# Tirgul 9 - a sample project analysis

According to EDA (Exploratory data analysis) & modeling steps:

- Wrangling the data
- Understanding the data 
- Preparing the data
- Modeling


In [None]:
import pandas as pd
import numpy as np
import matplotlib.pyplot as plt
import seaborn as sns
from sklearn.model_selection import train_test_split
from sklearn.tree import DecisionTreeRegressor
from sklearn.metrics import mean_squared_error
plt.rcParams['figure.figsize'] = [12, 8]

#### The Dataset
The dataset contains information on students and their grades in math, reading and writing.
[link to the data source](https://www.kaggle.com/spscientist/students-performance-in-exams)

We read the data from a github repository

In [None]:
url = 'https://raw.githubusercontent.com/ShaiYona/Data-Science2021B/main/tirgulim/tirgul9/StudentsPerformance.csv'
data = pd.read_csv(url)
data.tail()

## 1. Wrangling the data:

- Treat missing values (if needed)
- Treat column names (if needed)
- Treat data types (if needed)
- Treat any other weird thing your data might have

### Treat missing values

Check if there are missing values:

In [None]:
data.isnull().sum().sort_values(ascending=False)
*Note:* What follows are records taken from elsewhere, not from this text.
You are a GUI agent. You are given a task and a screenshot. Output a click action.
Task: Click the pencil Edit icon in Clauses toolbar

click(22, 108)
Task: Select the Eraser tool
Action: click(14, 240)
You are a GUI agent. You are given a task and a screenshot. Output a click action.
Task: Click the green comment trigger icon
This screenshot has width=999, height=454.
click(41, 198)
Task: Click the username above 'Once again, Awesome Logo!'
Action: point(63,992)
Apearantly there weren't any _null's_ in the data

### Fixing data types
Check if any of the data types need to be fixed:

In [None]:
data.dtypes

We can:
- change 'gender' to be binary
- race/ethnicity to be cat.codes
- lunch to be binary
- test preparation course to be binary

We'll leave them as objects for now, but might change them later, depending on what we will want to do

## 2. Understanding the data

Let's see a summary in a pivot table (note that the default is 'mean'):

In [None]:
data.pivot_table(['math score','reading score','writing score' ],'gender') 

- Looks like the male students are leading in Math, but are behind on Reading and Writing
- How many males and how many females?

In [None]:
data['gender'].value_counts()

### Now in a Pie-Chart

In [None]:
data['gender'].value_counts().plot.pie(autopct='%1.1f%%')
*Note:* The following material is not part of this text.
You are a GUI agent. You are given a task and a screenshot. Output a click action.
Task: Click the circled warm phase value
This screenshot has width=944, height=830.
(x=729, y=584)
## Lets study the differences between males and females:


Seperate into two datasets:

In [None]:
female = data.loc[data.gender == 'female']
male = data.loc[data.gender == 'male']
male.head()

In [None]:
plt.hist(male['math score'], alpha=0.4, label='male')
plt.hist(female['math score'], alpha=0.4, label='female')
plt.legend(loc='upper right')


In [None]:
plt.hist(male['reading score'], alpha=0.4, label='male')
plt.hist(female['reading score'], alpha=0.4, label='female')
plt.legend(loc='upper right')


In [None]:
plt.hist(male['writing score'], alpha=0.4, label='male')
plt.hist(female['writing score'], alpha=0.4, label='female')
plt.legend(loc='upper right')

We can see that male students tend to have a smaller variance then the female students.
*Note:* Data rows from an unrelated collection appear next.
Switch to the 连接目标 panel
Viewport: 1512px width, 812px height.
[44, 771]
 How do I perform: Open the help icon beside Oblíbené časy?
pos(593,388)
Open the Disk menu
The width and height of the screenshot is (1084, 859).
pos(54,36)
Let's calculate the standard deviation and the range of scores

In [None]:
data.groupby('gender').std()

### Correlation between scores

In [None]:
scoreData = data[['math score','reading score','writing score']]
scoreData.tail()

In [None]:
scoreData.corr()

In [None]:
# cmap='jet' refers to table colors
# vmin=0.0 , vmax = 1 indicate the lower and upper bounderies of legend 
# Correlation is between -1 and 1, but here all the correlation is positive, so I can set
#   the vmin to be 0
# annot=True display the value of each square
sns.heatmap(scoreData.corr(), vmin=0.0 , vmax = 1,cmap='jet' , annot=True)

##### Obeservation: 
>
> The corrolation across subjects is quite high, between reading and writing is near perfect.
>

In [None]:
sns.regplot(x='reading score', y='writing score', data=data);

> Decreased correlation displays a higher spread

In [None]:
sns.regplot(x='reading score', y='math score', data=data);
# 

### Looking at parnetal level of education

In [None]:
parentEducData = data[["parental level of education"]]
parentEducData.tail()

In [None]:
parentEducData.value_counts() # counts the amount from each categorized value


[pie charts docs](https://pandas.pydata.org/docs/reference/api/pandas.DataFrame.plot.pie.html)

In [None]:
# autopct display percents for each part
parentEducData.value_counts().plot.pie(autopct='%1.1f%%')

In [None]:
sns.countplot(x="parental level of education", data=data)

---
#### Project *Pro* tip: When there are more than 2-3 categories, a countplot is ALWAYS BETTER than a pie plot

It's just much easier to read it.

The only problem with our countplot is that the labels ovelap. There are many ways to fix it. 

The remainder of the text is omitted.